The government is sharpening its weapons as it approaches consideration of the pension reform bill. The text, presented to the National Assembly on January 30, promises many hours of heated debate. Fearing a parliamentary stalemate, the government opted for an unprecedented legislative mechanism that resulted in the application of Article 47-1 of the Constitution. What does it include? And what are the political risks of using it? We sum up.
Why this article?
As has been mentioned for several months now, the pension reform is part of the Social Security Financing Amendment Bill (PLFSS). “We chose this vehicle because it is a natural vehicle,” the prime minister justified on Monday. “It is also a type of bill that is subject to a certain set of rules by the constitution, which can allow the removal of obstacles, blockages,” she continued, while the deputies of recalcitrant France for a while mentioned the possibility of submitting thousands of amendments.
The executive may fear a repeat of the 2020 episode when it examines its previous pension reform bill, in which the opposition pushed more than 40,000 amendments to the National Assembly before resorting to section 49.3. Since the pension reform is part of the PLFSSR this time around, the government can still use 49.3 – its use is not limited to financial law.
But above all, the procedure chosen by Matignon will automatically lead to the application of another article of the Constitution, 47-1. “Every time a bill is voted on for welfare funding, 47-1 applies. Unlike 49.3, you cannot decide whether to activate it or not,” explains Jean-Philippe Derosier, lawyer and constitutional lawyer.
What is the procedure?
Not surprisingly, this provision will limit the duration of the debate. According to the article, parliament can discuss the text within a maximum of 50 days. “If the National Assembly does not decide on the first reading within twenty days after the introduction of the bill, the government takes the decision of the Senate, which must make a decision within fifteen days,” the Constitution clarifies.

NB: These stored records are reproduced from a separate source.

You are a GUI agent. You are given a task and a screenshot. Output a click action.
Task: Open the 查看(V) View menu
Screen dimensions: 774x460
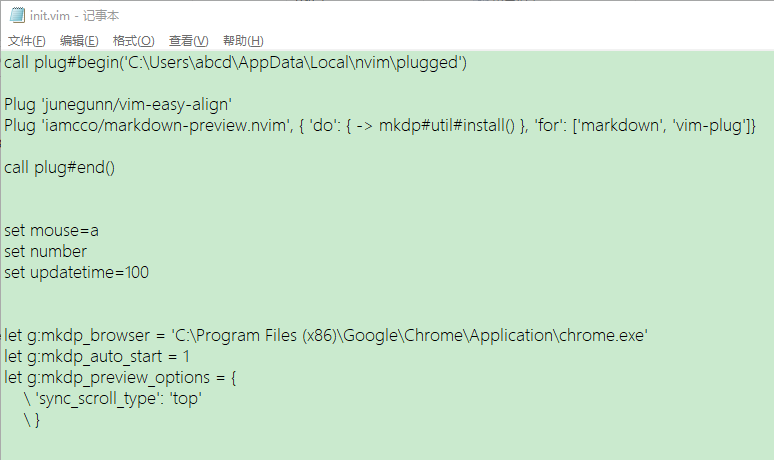tap(189, 41)
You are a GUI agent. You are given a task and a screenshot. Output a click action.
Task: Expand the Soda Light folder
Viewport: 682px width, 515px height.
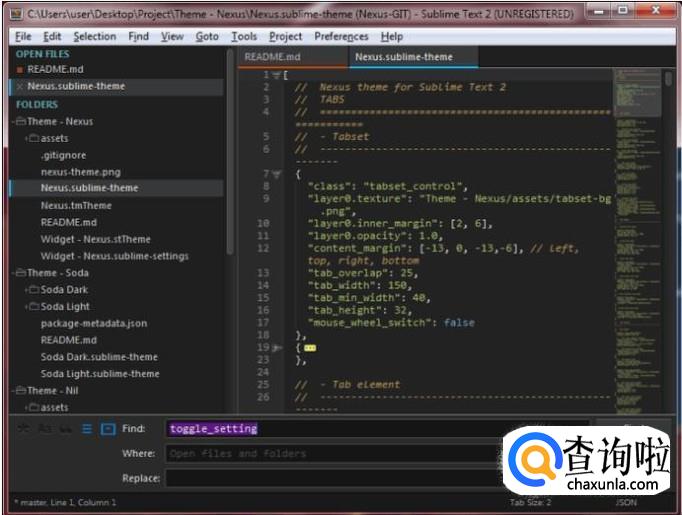[27, 306]
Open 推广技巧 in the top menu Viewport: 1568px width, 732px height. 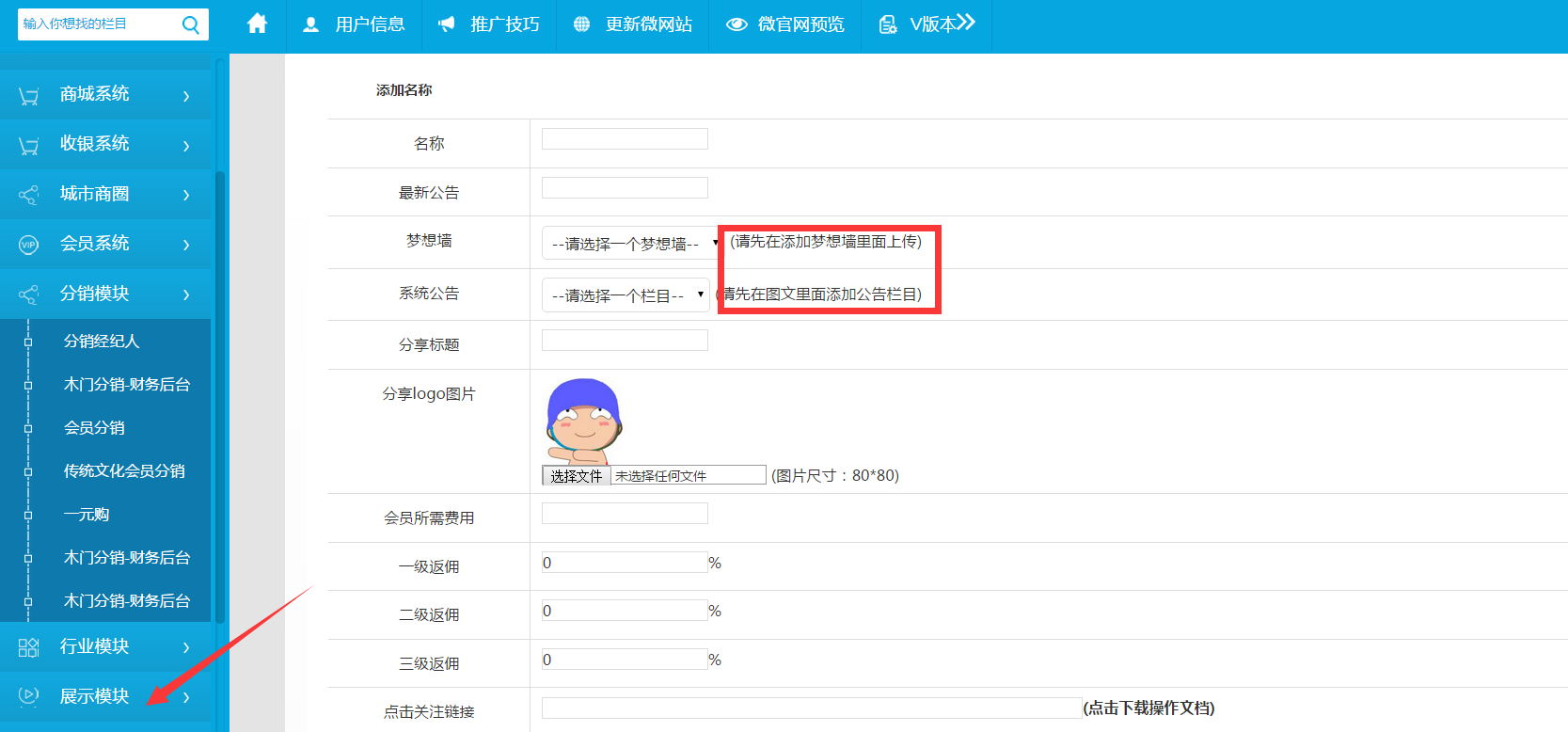[489, 24]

In other words, if the debate at the Palais Bourbon drags on, Article 47-1 will end discussions without the need for a vote, and the text will be submitted to the Senate in 20 days. Then the Luxembourg Palace must, in turn, hold a debate within 15 days. If the senators struggle to reach an agreement, the text will finally be presented to a joint committee (CMP) of 7 MPs and 7 senators who will try to get the final say. Once an agreement is reached, the bill prepared by the CMP will be voted on a second reading in the Assembly, counting on the support of the Republicans.
What are the risks?
By using this legislative tool, the government will reduce hurdles, but still face some risks. First, stir up the ire of the opposition, even the streets, by reducing the debate. “The government is sending a message that is not positive either for the parliament it is holding back or for public opinion to which it seems to be speaking. no matter how important this reform is, we will carry it out as soon as possible ”, emphasizes Jean-Philippe Derosier.
On the other hand, the government may still face “legal uncertainty,” the constitutionalist believes. “This apparatus was not designed to carry out serious reforms. The goal of the PLFSS is to change the Social Security budget during the year. Therefore, the deadlines are extremely compressed, hence the existence of 47-1. Here we are in the case of a corrective PLFSS, but there is really no urgency,” he explains.

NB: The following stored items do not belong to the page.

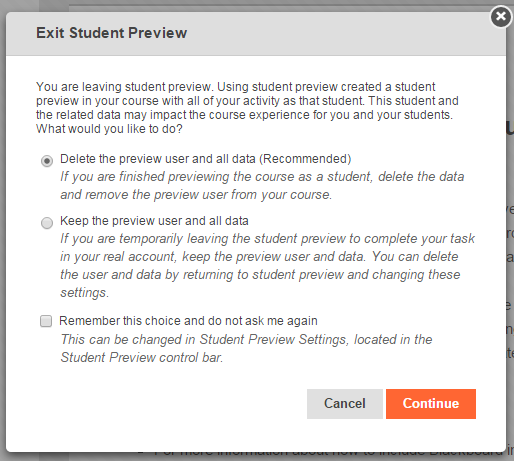This screenshot has width=514, height=461.
Task: Click 'Remember this choice and do not ask me again' text
Action: point(188,321)
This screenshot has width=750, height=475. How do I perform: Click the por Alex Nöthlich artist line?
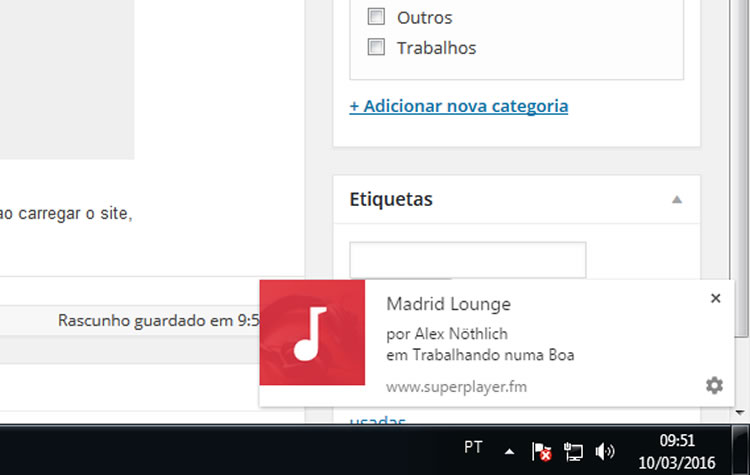coord(449,334)
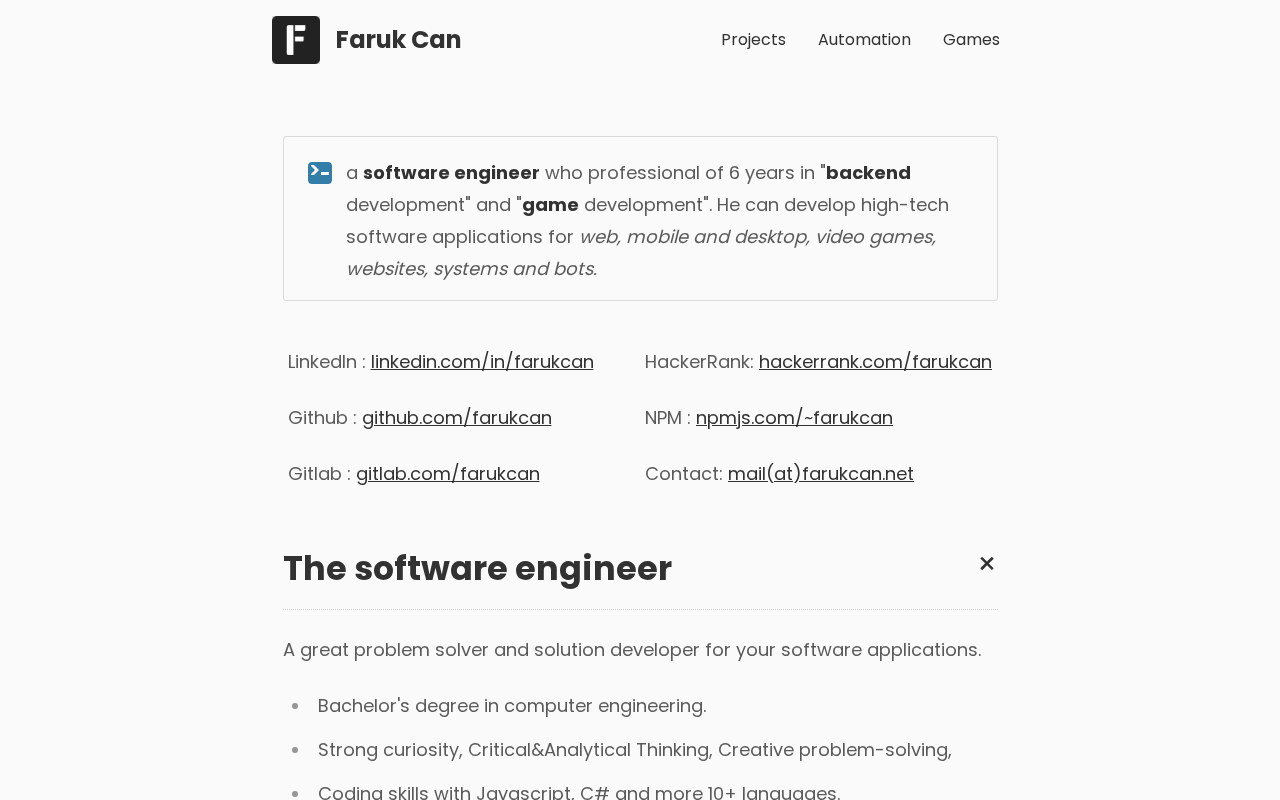Open the github.com/farukcan link
1280x800 pixels.
point(457,418)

An observation shared by his colleague, Benjamin Morel “You can always imagine that this reform is very urgent, but if it is not voted for in March or July, it will not change the overall balance of the pension system,” the public law specialist insists.

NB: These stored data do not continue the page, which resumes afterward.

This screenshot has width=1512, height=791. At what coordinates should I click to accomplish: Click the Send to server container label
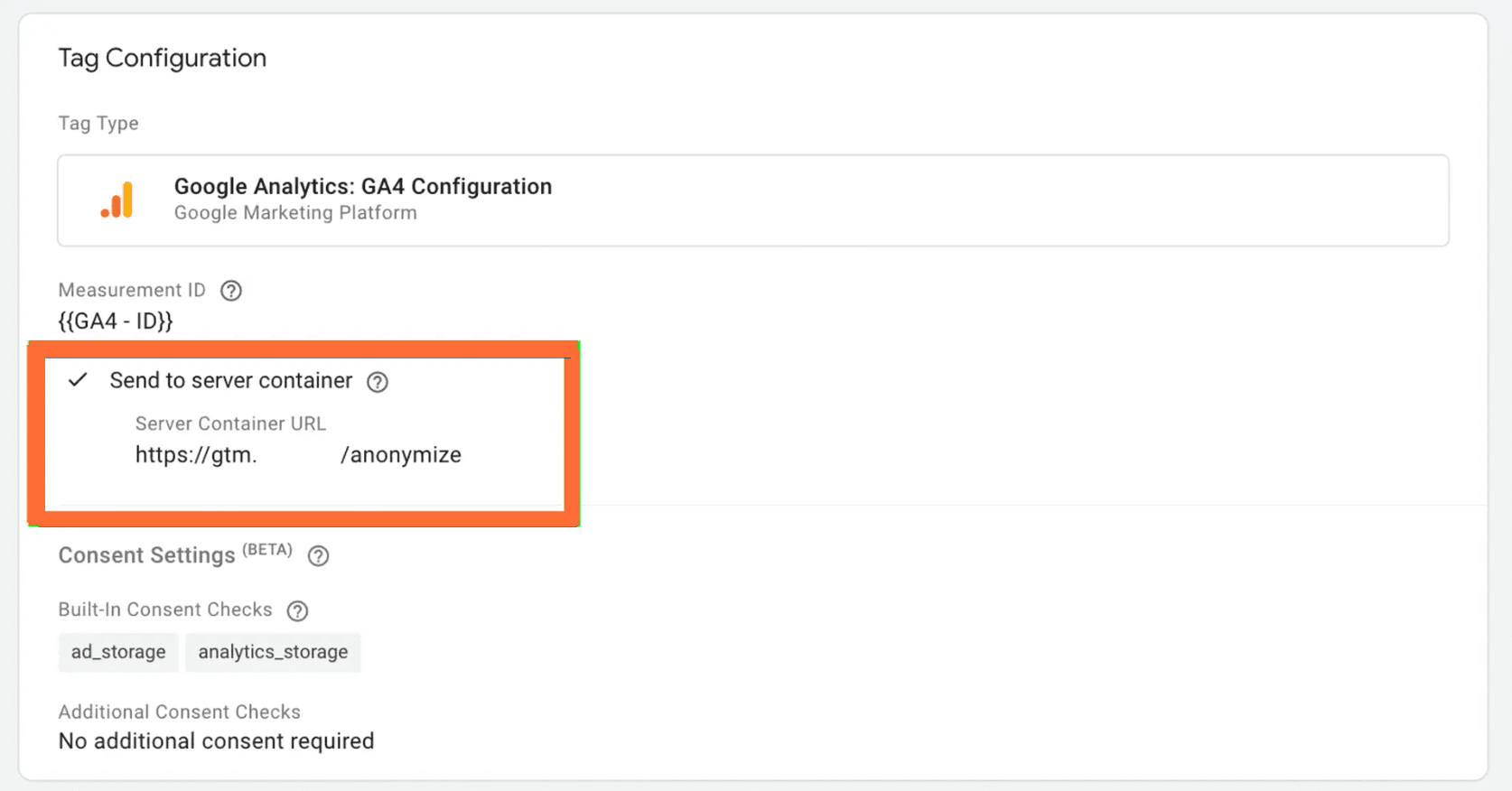tap(231, 381)
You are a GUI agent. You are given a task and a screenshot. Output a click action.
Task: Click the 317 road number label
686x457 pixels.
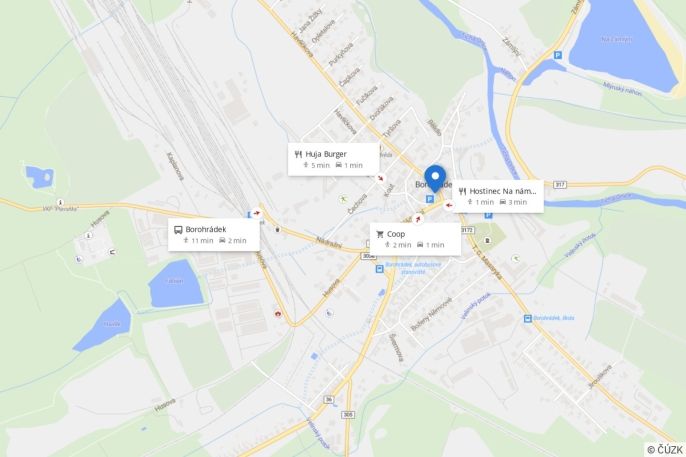[x=560, y=185]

Finally, a financial text, such as a Social Security Funding Bill, should logically refer to financial provisions. “Obviously we can’t fit everything and everyone into PLFSS,” insists Jean-Philippe Derosier. “Some items [l’index des seniors ou les critères de pénibilités par exemple] may not have a financial aspect and thus be condemned by the Constitutional Council. “A hypothesis that was itself mentioned by the president of the institution, Laurent Fabius, according to the Canard Enchaîné.